How defendant’s attempted murder conviction should be classified for purposes of the extended-term sentencing rules is not affected by this court’s recent decision in People v. Olivo, 183 Ill. 2d 339 (1998). In contrast to the present case, Olivo had nothing to do with the effect of statutory reclassification on offenses which were and remained of the same relative severity. The prior convictions in Olivo were less severe than the conviction for which the extended term was imposed. They had merely drawn enhanced sentences. Because enhancement of a sentence does not operate to elevate the class of the crime for which the sentence is imposed, the defendant in Olivo could not be said to have been previously convicted “of the same or greater class felony” within the meaning of section 5 — 5—3.2(b)(1). That case is therefore inapposite.
As an alternative basis for attacking the lower courts’ judgments, defendant argues that using his 1974 attempted murder conviction as an aggravating factor to support imposition of an extended term for his subsequent armed robbery conviction contravenes the federal and state constitutional prohibitions against ex post facto laws (U.S. Const., art. I, § 10; Ill. Const. 1970, art. I, § 16). The prohibition against ex post facto laws bars a state from enacting legislation that “ ‘changes the punishment, and inflicts a greater punishment, than the law annexed to the crime, when committed.’ ” (Emphasis omitted.) Collins v. Youngblood, 497 U.S. 37, 42, 111 L. Ed. 2d 30, 38, 110 S. Ct. 2715, 2719 (1990), quoting Calder v. Bull, 3 U.S. (3 Dall.) 386, 390, 1 L. Ed. 648, 650 (1798). Defendant contends that the statutory reclassification of his attempted murder conviction from a Class 1 to a Class X felony offends that prohibition *451because, in light of the extended-term sentencing provisions, it had the effect of subjecting him to a more serious punishment for attempted murder than would have been possible when he committed the crime.

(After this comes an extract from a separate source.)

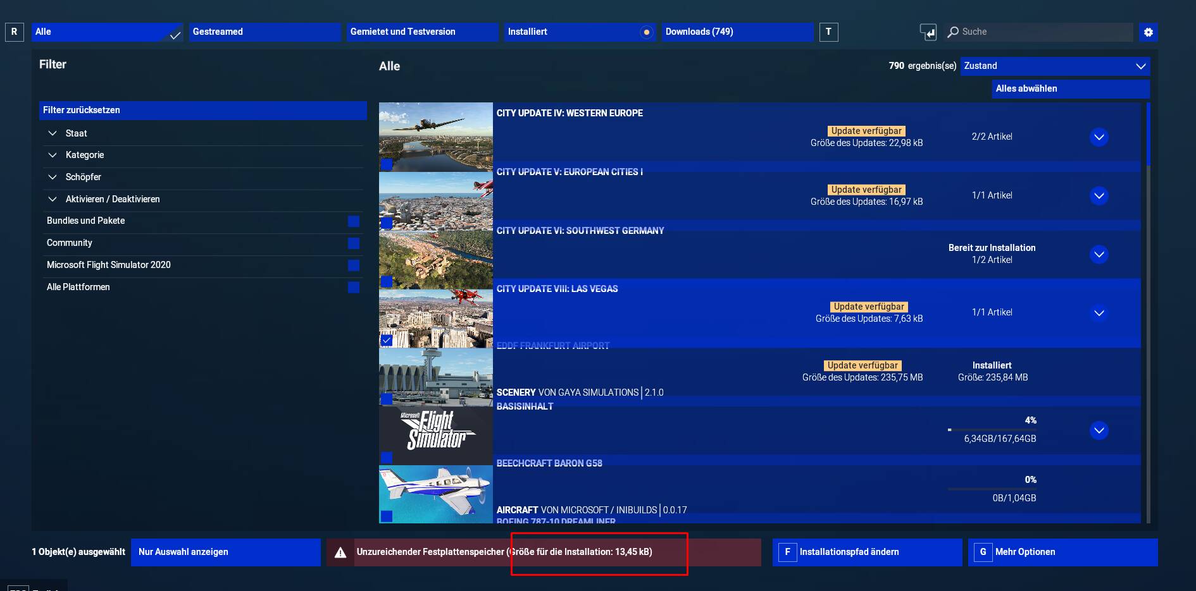Click the Alles abwählen button
Viewport: 1196px width, 591px height.
tap(1070, 89)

There are two flaws in this argument. First, it fails to appreciate that the particular classification a felony carries has no importance, in and of itself, for purposes of applying the extended-term sentencing provisions. As our discussion has suggested, the critical inquiry in determining whether those sentencing provisions are applicable is the relative severity of the offenses. The offenses at issue here retained their same relative severity. Before reclassification they were both regarded as Class 1 felonies. After reclassification they were both regarded as Class X felonies. There was no change in the elements of the offenses, and there was never a time when attempted murder was considered to be less serious than armed robbery. Reclassification thus had no effect on defendant’s eligibility for an extended term.
The second, and equally fundamental, flaw in defendant’s argument is that it assumes that the enhanced punishment defendant received is attributable to his attempted murder conviction. It is not. Defendant’s subsequent conviction for armed robbery is what drew the enhanced sentence. His punishment for the attempted murder conviction remained the same. Defendant’s prior conviction for attempted murder merely served as a factor in aggravation at the sentencing hearing for defendant’s subsequent armed robbery conviction. Under such circumstances, our court has specifically held that no ex post facto concerns are present. People v. Dunigan, 165 Ill. 2d 235, 242-43 (1995).
For the foregoing reasons, the judgment of the appellate court is affirmed.